Het bestuur van een besloten vennootschap is verantwoordelijk voor het jaarlijks tijdig bij het handelsregister deponeren van de publicatieversie van de jaarrekening, de “publicatiejaarrekening”. Nog steeds is onbekend bij veel ondernemers dat het niet of niet-tijdig deponeren ernstige gevolgen kan hebben voor de bestuurder. In faillissement kan de curator vanwege de niet-tijdige deponering de bestuurder aansprakelijk stellen voor het faillissementstekort, tenzij de bestuurder tegenbewijs levert (dat is meestal niet makkelijk).
Uitspraak Rechtbank Midden-Nederland
In een recente uitspraak van Rechtbank Midden-Nederland kwam niet-tijdige deponering ook aan de orde. In die zaak was de jaarrekening 2006 te laat gedeponeerd, de jaarrekeningen 2007 en 2008 waren op tijd en de bv ging in 2009 failliet. De curator stelde de bestuurder aansprakelijk op grond van nalatigheid bij het deponeren. Deze stelling wordt door de rechter in dit specifieke geval verworpen.
De curator verwijt de bestuurder dat de jaarrekening 2006 van gefailleerde te laat is gepubliceerd. De rechtbank gaat er van uit dat de curator refereert aan artikel 2:394 lid 3 BW, waaruit volgt dat de jaarrekening in elk geval binnen 13 maanden na einde boekjaar ter publicatie bij het handelsregister dient te worden aangeboden. Daarvan uitgaande, is de jaarrekening 2006 van gefailleerde iets meer dan twee maanden te laat gepubliceerd.

— Opdrachten —
A. Binnen hoeveel maanden na het einde van het boekjaar moet de jaarrekening volgens het tekstfragment in elk geval bij het handelsregister worden aangeboden?
B. Neem uit het tekstfragment woordelijk over wat tussen "Het bestuur van" en "meestal niet makkelijk)." staat, beide inbegrepen.

— Gegevens —

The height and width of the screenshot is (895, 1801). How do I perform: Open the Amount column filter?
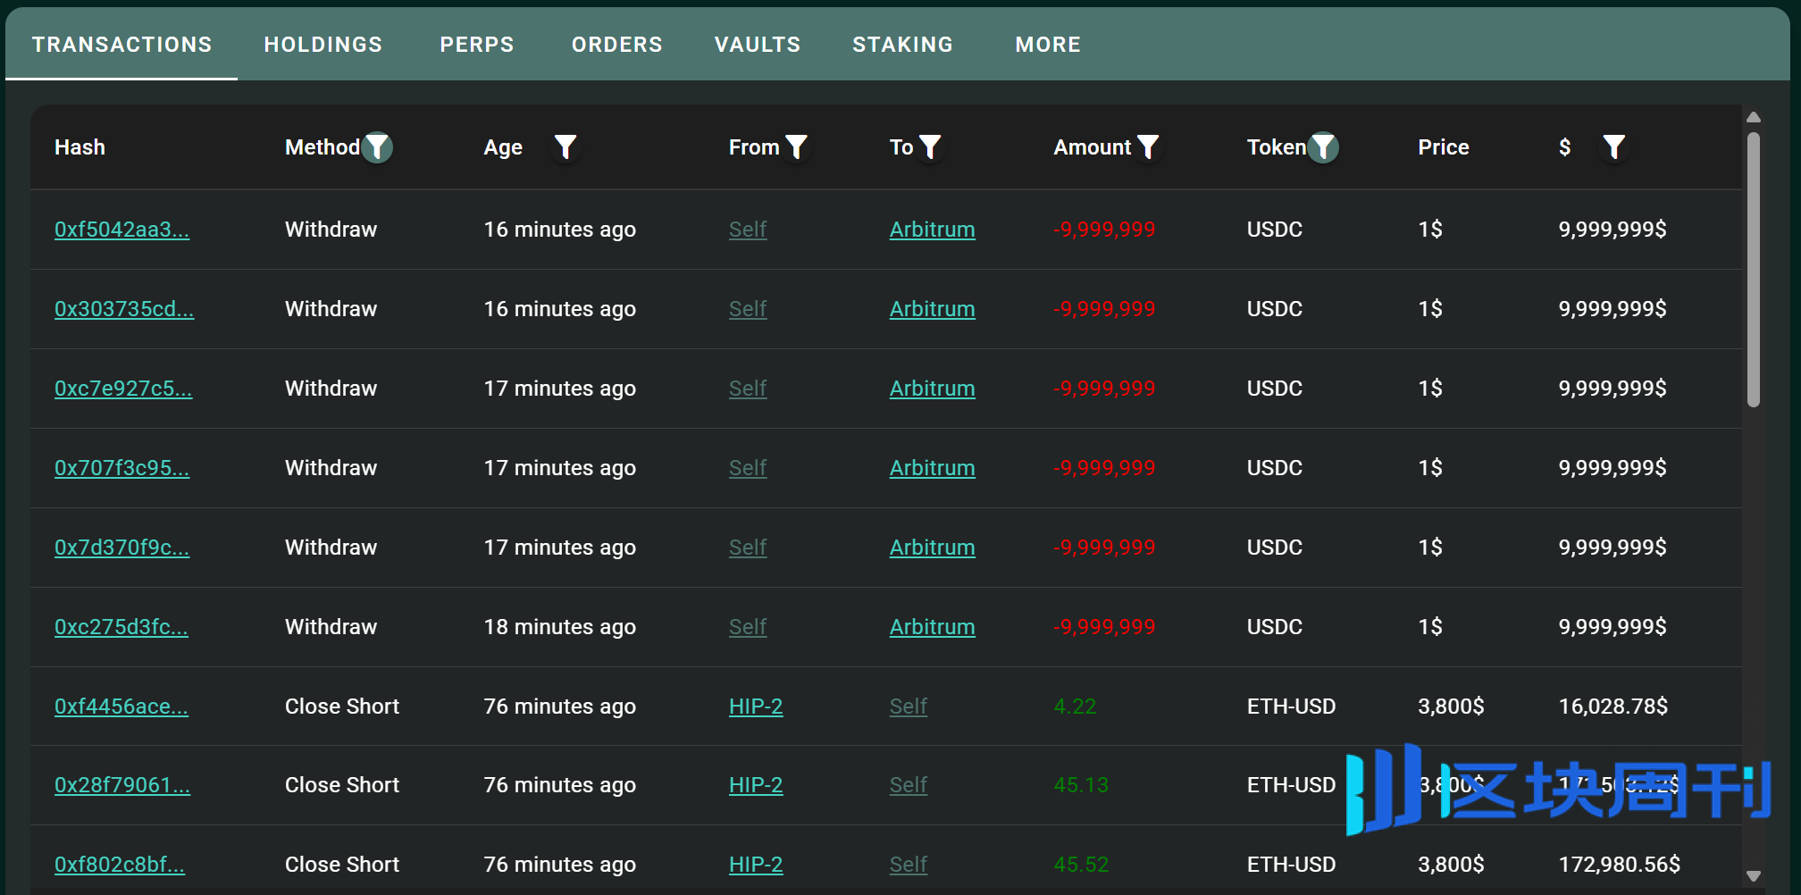click(1148, 147)
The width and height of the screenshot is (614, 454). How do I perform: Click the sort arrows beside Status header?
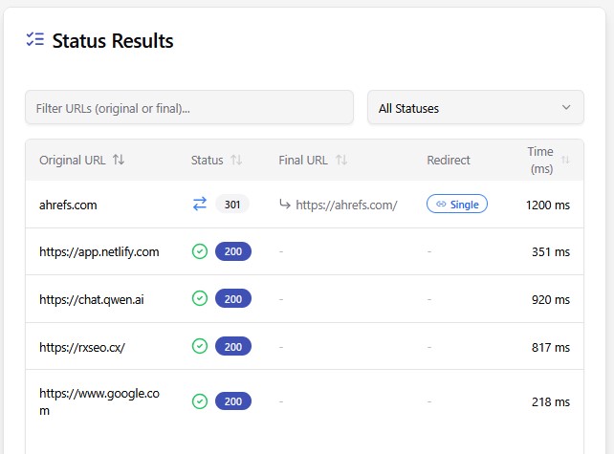coord(236,161)
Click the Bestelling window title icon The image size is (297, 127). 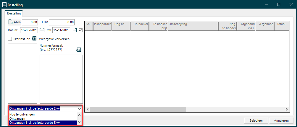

— Oplossingen —
A. Binnen 13 maanden na het einde van het boekjaar.

B.
Het bestuur van een besloten vennootschap is verantwoordelijk voor het jaarlijks tijdig bij het handelsregister deponeren van de publicatieversie van de jaarrekening, de “publicatiejaarrekening”. Nog steeds is onbekend bij veel ondernemers dat het niet of niet-tijdig deponeren ernstige gevolgen kan hebben voor de bestuurder. In faillissement kan de curator vanwege de niet-tijdige deponering de bestuurder aansprakelijk stellen voor het faillissementstekort, tenzij de bestuurder tegenbewijs levert (dat is meestal niet makkelijk).